Mark eyed Titov. “What does Katerina have to do with this? Where is she?”
“I took a risk killing—” Titov stopped in midsentence. For the first time, he looked genuinely surprised. “What did you ask me?”
“What the hell does Katerina have to do with this?”
Speaking slowly, as if incredulous that Mark had dared to pose such questions, Titov said, “Where is she?” Titov stood. Gesticulating with his Grach pistol, he said, “You mean to tell me you don’t…” He shook his head. “I don’t believe you.”

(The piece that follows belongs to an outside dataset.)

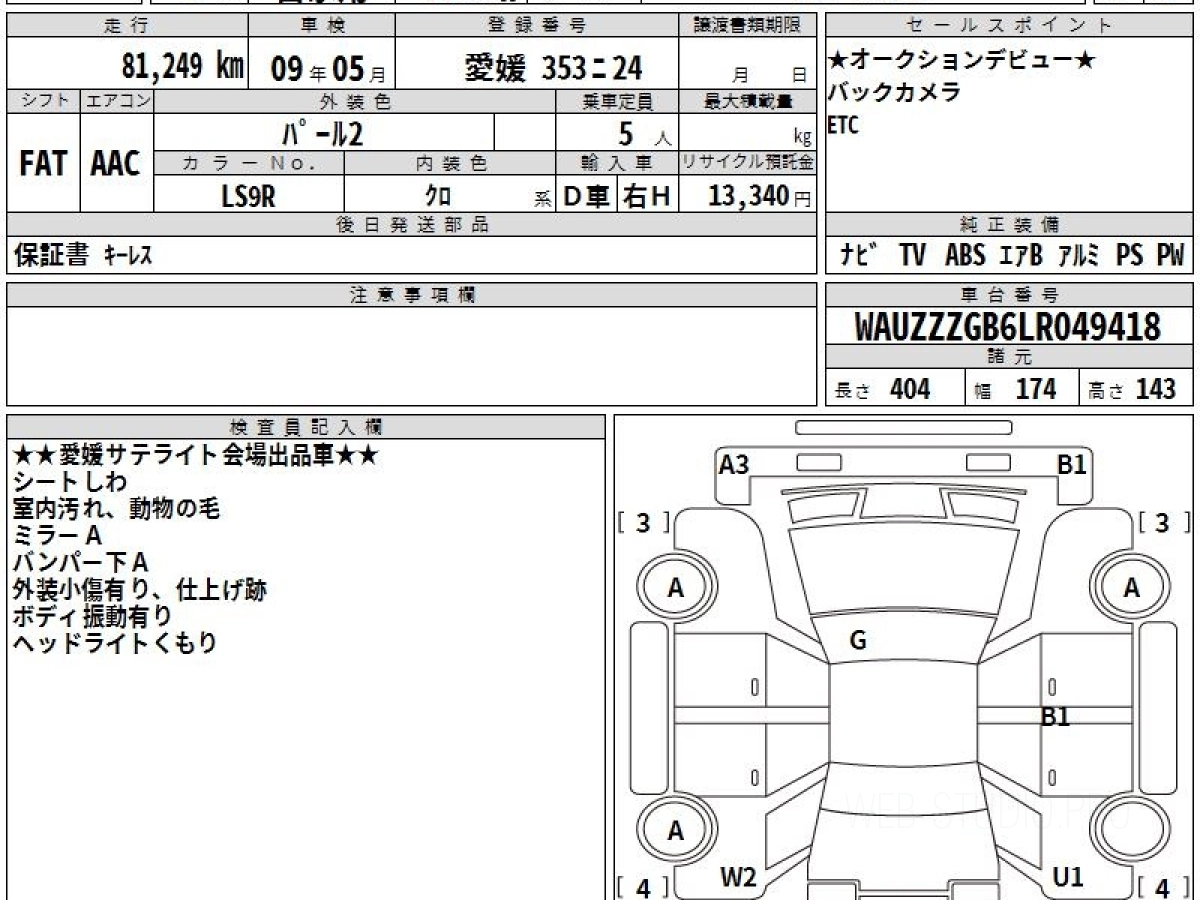Select the chassis number WAUZZZGB6LR049418
The image size is (1200, 900).
(x=1008, y=327)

“I knew a woman named Katerina Kustinskaya twenty-four years ago, when I was a student in Georgia. I haven’t seen or heard from her since.”
Titov leaped forward and swung his pistol down hard. Mark blocked the blow with his forearm and dove into Titov, who clobbered him on the back of his head with the pistol and sent a knee up into Mark’s face. Mark stumbled, then felt the barrel of the pistol on the back of his head.
You sonofabitch, thought Mark. I’m going to pay you back for that.
“Don’t you dare move,” said Titov, as he maneuvered himself behind Mark while keeping the pistol barrel tight on Mark’s skull. Then, in a manic voice just short of a shout, he said, “This is the end of your time on this earth. No God will save you. Your pleas for mercy will go unanswered. After you die, and your blood stains the earth, you will be buried in a trash heap. No one will mourn you, no one will care.”